Of course, these efforts are nothing without students on campus. Rames said another priority was sharing the college’s story. The strategic growth plan included drawing prospective students to campus with a comprehensive marketing plan and enticing scholarship packages.
Bringing all these elements together is what caused Wayne State’s enrollment increase, she said.
“The entire campus came together around the strategic enrollment plan,” she said. “We did it based on our strengths and who we are as an institution. That’s really why we turned the tide.”

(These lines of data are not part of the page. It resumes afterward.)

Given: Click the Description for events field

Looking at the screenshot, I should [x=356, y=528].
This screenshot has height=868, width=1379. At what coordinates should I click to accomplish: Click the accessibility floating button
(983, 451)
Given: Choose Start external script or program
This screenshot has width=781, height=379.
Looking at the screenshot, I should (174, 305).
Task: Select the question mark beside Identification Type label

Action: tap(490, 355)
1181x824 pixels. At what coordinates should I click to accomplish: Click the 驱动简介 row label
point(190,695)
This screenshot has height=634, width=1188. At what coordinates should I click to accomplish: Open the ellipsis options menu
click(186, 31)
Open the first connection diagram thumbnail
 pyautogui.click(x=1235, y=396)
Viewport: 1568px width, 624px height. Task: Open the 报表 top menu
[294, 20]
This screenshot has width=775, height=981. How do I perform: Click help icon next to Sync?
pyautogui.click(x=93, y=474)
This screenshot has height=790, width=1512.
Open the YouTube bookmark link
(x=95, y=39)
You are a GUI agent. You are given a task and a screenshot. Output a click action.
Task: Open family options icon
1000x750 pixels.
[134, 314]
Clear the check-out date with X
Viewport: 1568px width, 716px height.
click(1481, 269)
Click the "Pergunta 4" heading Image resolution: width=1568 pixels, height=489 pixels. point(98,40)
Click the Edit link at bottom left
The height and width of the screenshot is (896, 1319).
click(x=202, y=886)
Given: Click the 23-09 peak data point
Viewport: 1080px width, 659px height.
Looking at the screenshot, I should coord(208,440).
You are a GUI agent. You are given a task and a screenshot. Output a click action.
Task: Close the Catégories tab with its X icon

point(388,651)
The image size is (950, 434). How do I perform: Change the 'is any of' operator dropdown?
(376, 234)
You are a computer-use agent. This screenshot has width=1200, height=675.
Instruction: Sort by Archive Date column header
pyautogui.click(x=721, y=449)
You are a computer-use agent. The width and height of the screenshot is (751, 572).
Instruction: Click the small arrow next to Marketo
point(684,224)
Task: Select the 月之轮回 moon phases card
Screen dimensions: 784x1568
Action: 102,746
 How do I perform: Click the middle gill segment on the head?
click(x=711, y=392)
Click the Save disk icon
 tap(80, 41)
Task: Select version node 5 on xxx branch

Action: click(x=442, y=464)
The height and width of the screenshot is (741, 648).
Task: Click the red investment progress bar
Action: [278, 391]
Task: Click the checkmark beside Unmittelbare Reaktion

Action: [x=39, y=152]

She’s quick to point out that these kinds of results aren’t just caused by one person. She said the college’s deans, faculty and staff go above and beyond in providing a personal and impactful education. For example, she said an alumna spoke at a recent event about a college dean who helped her get to class in the middle of a snowstorm.
“I’ve worked at bigger schools, and you don’t see that like you do at Wayne State College,” she said. “Our faculty really care about those students, and they know what’s going on in their lives. They want to help them be successful, and that’s huge.”
After this notable year, Rames said the next step for the college is to stabilize numbers moving forward and stay focused on a plan built around excellent academics.
“Those are big numbers for us,” she said. “Institutions build, build, build, but you have to start with academic programs, and then you build facilities to match that.”
Rames believes her team will help Wayne State see its mission through, both on campus and in the region.
“It’s about surrounding yourself with great people who really care about this institution and our mission, and rallying around what we’re trying to accomplish and the work we do with students,” she said. “I really believe in this team and the work we’re doing for Northeast Nebraska and the state.”